Mps, il piano industriale dall’aumento di capitale agli npl

L’obiettivo è il rilancio della banca con più impieghi a retail e piccole e medie imprese e costi più sostenibili. Ma per raggiungerlo sono tanti ancora i passi che Monte dei Paschi di Siena dovrà fare. Passi che ieri 25 ottobre sono stati definiti dal ceo Marco Morelli (nella foto), con gli advisor Jp Morgan e Mediobanca, con la presentazione del piano industriale.

Le problematiche da risolvere sono note – capitalizzazione da rinforzare (per 5 miliardi) e sofferenze (27,6 miliardi lordi) – e da queste si partirà per ricostruire la nuova banca. 

Il primo step indicato da Morelli è dunque la selezione di un investitore di peso, sia esso un fondo sovrano (come quello del Qatar) o anche una banca. Già ieri il ceo ha iniziato da subito il road show per presentare il progetto con il primo appuntamento a Milano, con una trentina di gestori di fondi italiani, che hanno voluto approfondire i termini dell’operazione. Da oggi inizia il road show all’estero, prima a Londra, poi negli Stati Uniti. 

Contestualmente ci sarà un sondaggio sul mercato per capire quanta parte dei detentori di bond subordinati (istituzionali ma anche retail, per un “bacino” potenziale di 5,5 miliardi di euro) possono essere interessati alla conversione in capitale, che sarà solo su base volontaria. 
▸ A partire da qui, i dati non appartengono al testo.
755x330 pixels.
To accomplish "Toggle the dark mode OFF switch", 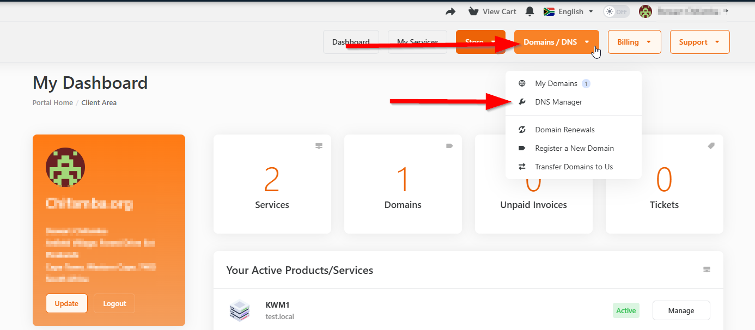I will 616,11.
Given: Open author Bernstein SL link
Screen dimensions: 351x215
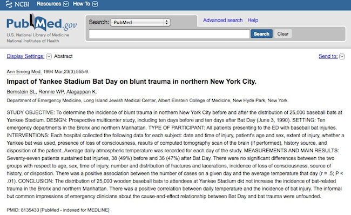Looking at the screenshot, I should [x=22, y=92].
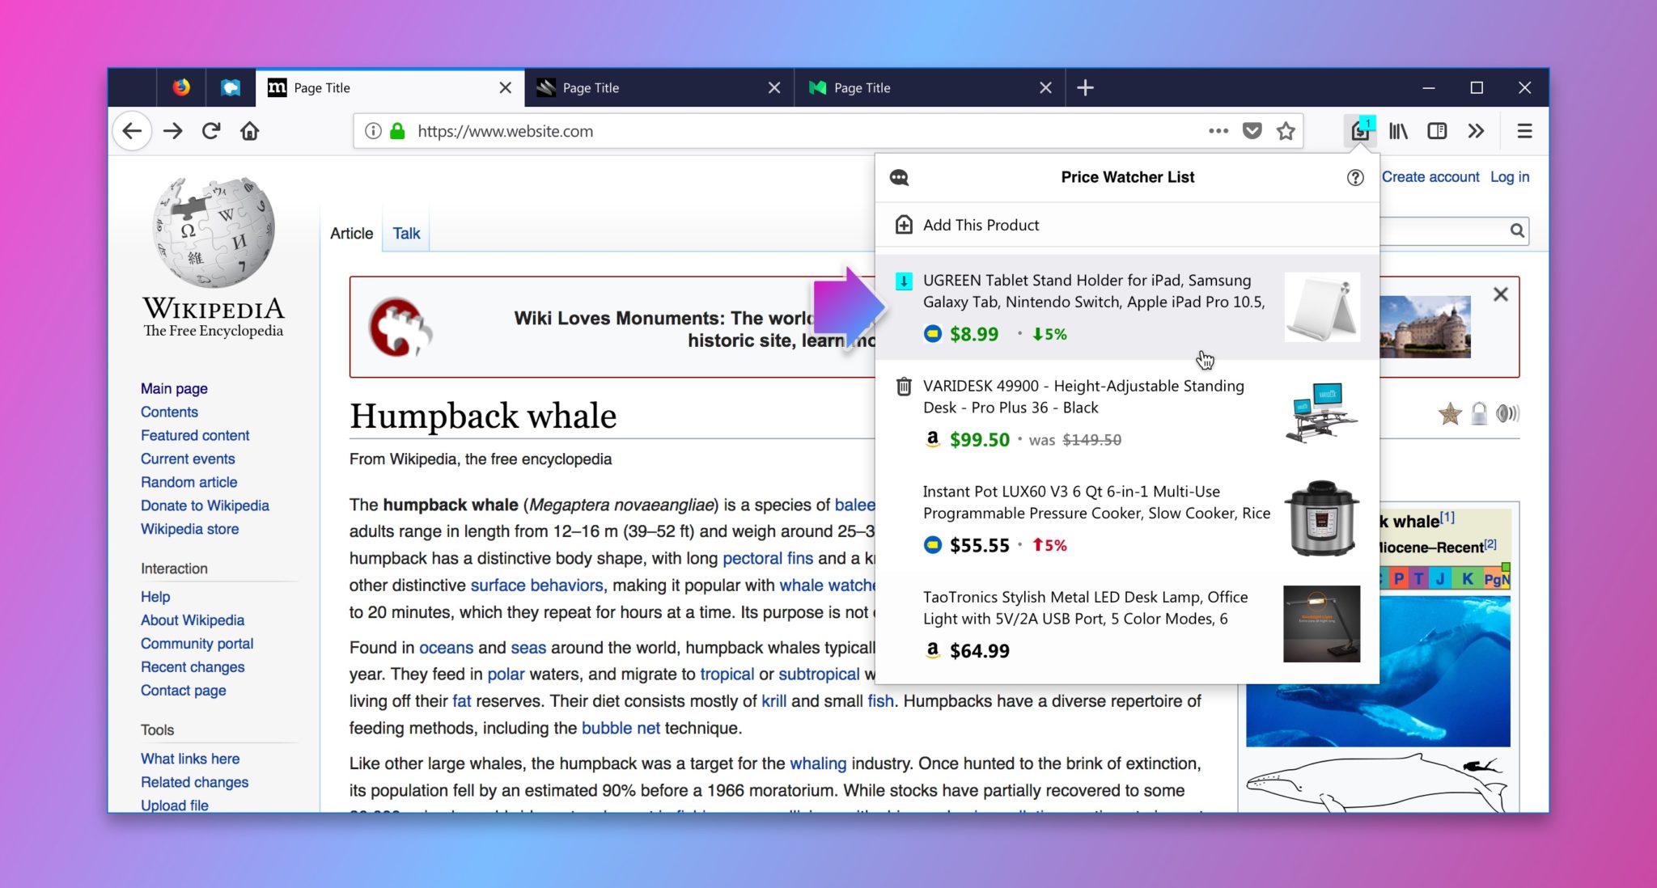The image size is (1657, 888).
Task: Go to the browser home page
Action: point(250,131)
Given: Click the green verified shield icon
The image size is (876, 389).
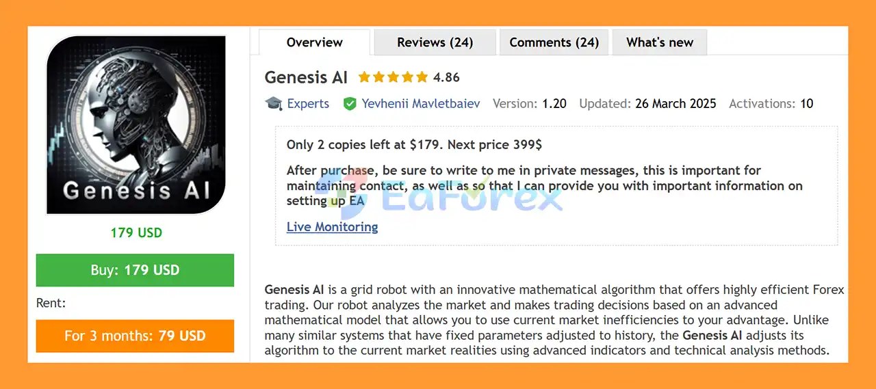Looking at the screenshot, I should tap(350, 104).
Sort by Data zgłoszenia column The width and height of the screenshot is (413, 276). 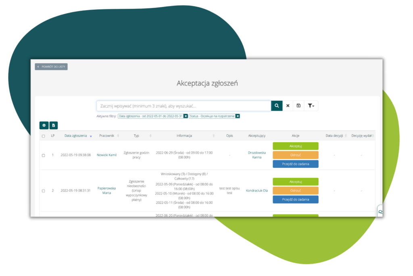[x=76, y=136]
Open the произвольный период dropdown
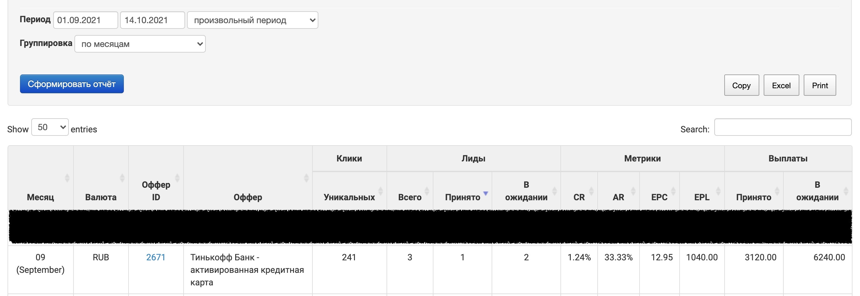860x296 pixels. coord(252,20)
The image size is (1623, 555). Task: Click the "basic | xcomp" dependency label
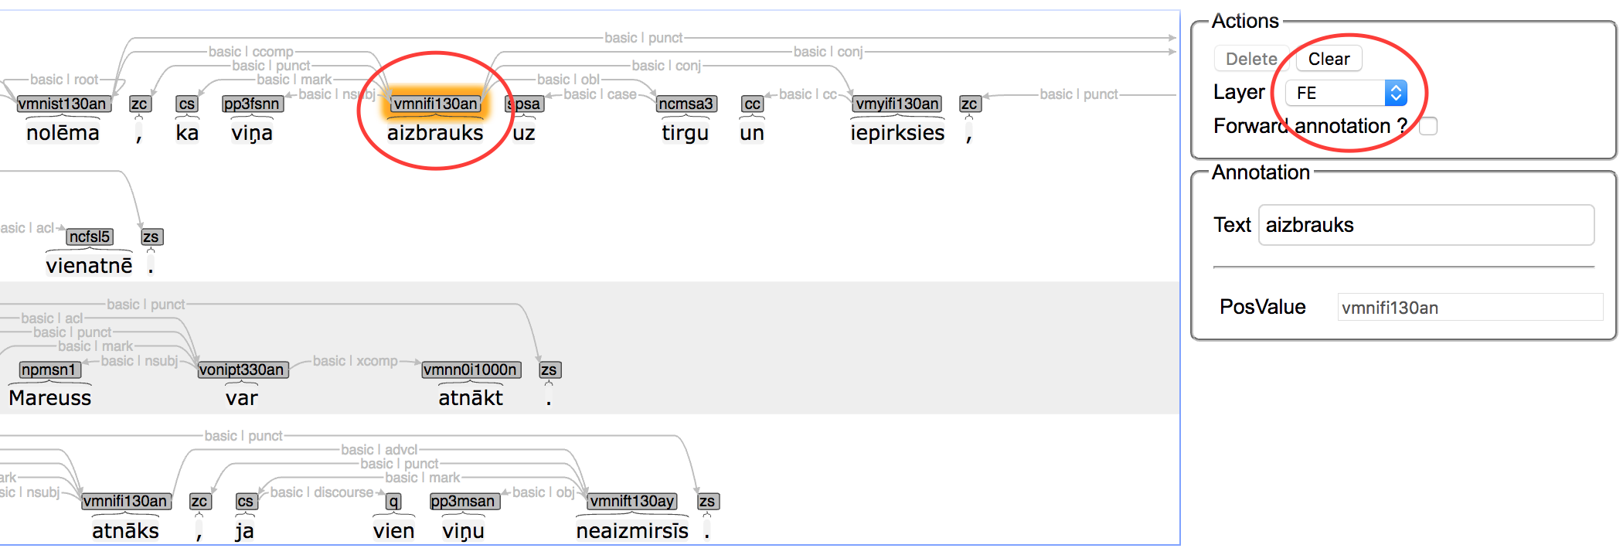click(355, 361)
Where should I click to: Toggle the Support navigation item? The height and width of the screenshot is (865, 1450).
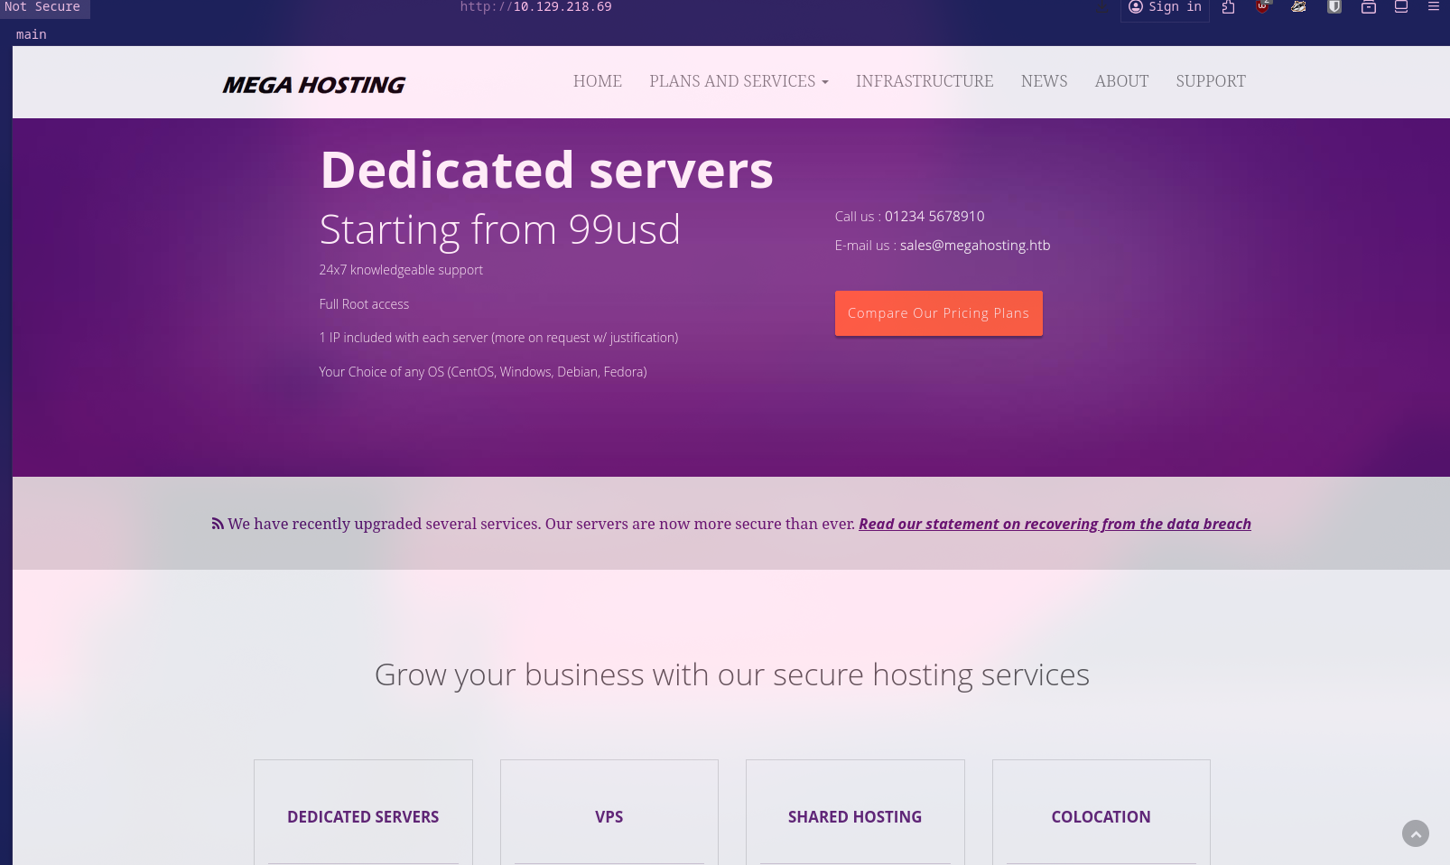1211,81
E già secondo le prime indiscrezioni ci sarebbero investitori interessati a questo punto. Fra questi il fondo di investimento con base a Londra Attestor Capital, che in estate ha investito circa un miliardo nei bond subordnati di Mps e secondo quanto scrive La Repubblica avrebbe deciso che a novembre li convertirà in azioni. Il quotidiano, che cita fonti vicine ad Attestor, scrive che, nell’ambito del piano di rafforzamento patrimoniale fino a 5 miliardi, il fondo intende supportare nel lungo termine la banca diventando da dicembre un socio a due cifre percentuali.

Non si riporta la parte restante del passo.